C’est de loin le restaurant de plage le plus connu de l’histoire récente : la paillote « Chez Francis », dont l’incendie, un soir du printemps 1999, débouche sur une affaire d’Etat. A l’origine, un restaurant de plage en Corse, construit en dehors de toute législation et qui symbolise, un peu, la singularité de l’île. Pas vraiment ce fameux « non droit » constamment dénoncé (et jamais régulé) mais plutôt une infraction symbolique, dont les locaux comme les vacanciers s’accommodent. Sauf qu’entre-temps, le terrorisme nationaliste a assassiné un préfet… et dans ce contexte, tous les symboles pèsent lourd. Jeune magistrat, Patrice Camberou est de garde quand l’affaire lui tombe, littéralement, dessus… un incendie, manifestement criminel, et qui d’emblée l’intrigue : outre une lettre anonyme, on retrouve du matériel de gendarmerie sur les lieux du sinistre, et le comportement de certains gradés, membres d’une unité d’élite, le GSP, est assez étrange, voire suspect. Certes, il faut chercher partout et ne négliger aucune option, mais… Rapidement, l’affaire prend un tour complexe, et politique : la piste qui part des gendarmes remonte haut, jusqu’à la préfecture et au nouveau patron, le préfet Bernard Bonnet. Et puis il y a, au sein même de la gendarmerie des tensions, et des divergences, des informateurs se présentent. Bientôt, on parle de la paillote de Francis jusqu’à l’Elysée, tandis que Camberou se retrouve à organiser des perquisitions à la préfecture et chez un colonel… Les chaleurs corses sont bien médiatiques…

Comment raconter une enquête, un scandale, une affaire d’Etat ? Comment fixer le point de vue d’un juge, d’un préfet, d’un officier ? Que dire d’une procédure judiciaire ? Cet album, fruit de la collaboration entre un magistrat, un journaliste et un dessinateur pose de nombreuses questions, tant de forme (la mise en scène et la mise en récit d’un soupçon de plus en plus avéré) que de fond (que s’est-il passé ce soir-là et comment le démontrer ?).

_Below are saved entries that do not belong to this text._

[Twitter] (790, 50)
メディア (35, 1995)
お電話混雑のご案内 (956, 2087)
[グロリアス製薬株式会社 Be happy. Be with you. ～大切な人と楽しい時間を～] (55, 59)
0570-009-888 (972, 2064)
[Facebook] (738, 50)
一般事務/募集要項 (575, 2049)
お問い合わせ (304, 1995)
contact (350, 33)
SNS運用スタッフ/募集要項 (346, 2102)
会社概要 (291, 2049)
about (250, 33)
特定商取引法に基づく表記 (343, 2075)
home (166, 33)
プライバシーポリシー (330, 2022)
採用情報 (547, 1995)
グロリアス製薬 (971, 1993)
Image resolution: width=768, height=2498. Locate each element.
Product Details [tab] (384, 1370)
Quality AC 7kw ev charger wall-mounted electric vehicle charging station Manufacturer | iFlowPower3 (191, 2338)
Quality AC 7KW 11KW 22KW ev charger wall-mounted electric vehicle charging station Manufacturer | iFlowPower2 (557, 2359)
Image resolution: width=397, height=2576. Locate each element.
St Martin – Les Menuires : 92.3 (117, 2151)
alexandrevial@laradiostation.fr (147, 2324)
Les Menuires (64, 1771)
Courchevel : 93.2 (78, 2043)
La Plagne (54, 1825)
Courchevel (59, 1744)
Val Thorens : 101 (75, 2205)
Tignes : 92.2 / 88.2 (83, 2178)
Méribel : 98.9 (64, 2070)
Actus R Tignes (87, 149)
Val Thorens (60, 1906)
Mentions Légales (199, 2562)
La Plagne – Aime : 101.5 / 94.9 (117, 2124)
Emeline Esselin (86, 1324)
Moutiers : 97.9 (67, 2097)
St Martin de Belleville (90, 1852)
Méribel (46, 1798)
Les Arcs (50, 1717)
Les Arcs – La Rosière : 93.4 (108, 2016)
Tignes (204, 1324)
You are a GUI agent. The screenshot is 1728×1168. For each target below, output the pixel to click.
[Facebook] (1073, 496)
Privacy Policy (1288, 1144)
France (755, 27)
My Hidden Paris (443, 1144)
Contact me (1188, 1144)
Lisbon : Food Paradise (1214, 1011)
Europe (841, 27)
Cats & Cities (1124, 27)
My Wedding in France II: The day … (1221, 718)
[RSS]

Tout l’enjeu de l’album est donc de réussir à la fois une narration et une traduction, en image. Aussi les auteurs ont-ils opté pour une approche psychologique de l’enquête : il s’agit d’observer, avec le regard d’un magistrat, les divers protagonistes, et de lire les visages, les mots, les postures, les silences… Un peu comme dans ces grands films de procès hollywoodiens, Daniel Blancou, le dessinateur, choisit des plans serrés, sur les corps, les visages… peu d’action, peu de décors, mais des individus, qui s’affrontent et se dérobent, des regards qui tombent ou esquivent, des dos qui se voutent ou des poitrines qui s’affaissent. La culpabilité trouve divers moyens de s’exprimer, mais elle s’exprime, et l’Etat – bien difficile à matérialiser, si ce n’est dans les individus qui le servent – trébuche. A cette mise en image très subtile correspond un texte dense, fait pour éclairer et placer le lecteur au centre : le travail du juge Camberou et du scénariste, François Pottier, tout en sobriété et en débat personnel, est bien adapté à l’enjeu, non pas celui d’une justice spectacle, mais l’histoire d’un magistrat confronté au doute, à la question des enjeux de son enquête, et au dilemme entre l’intérêt de l’Etat et celui de la justice. Une belle démonstration et une approche à renouveler.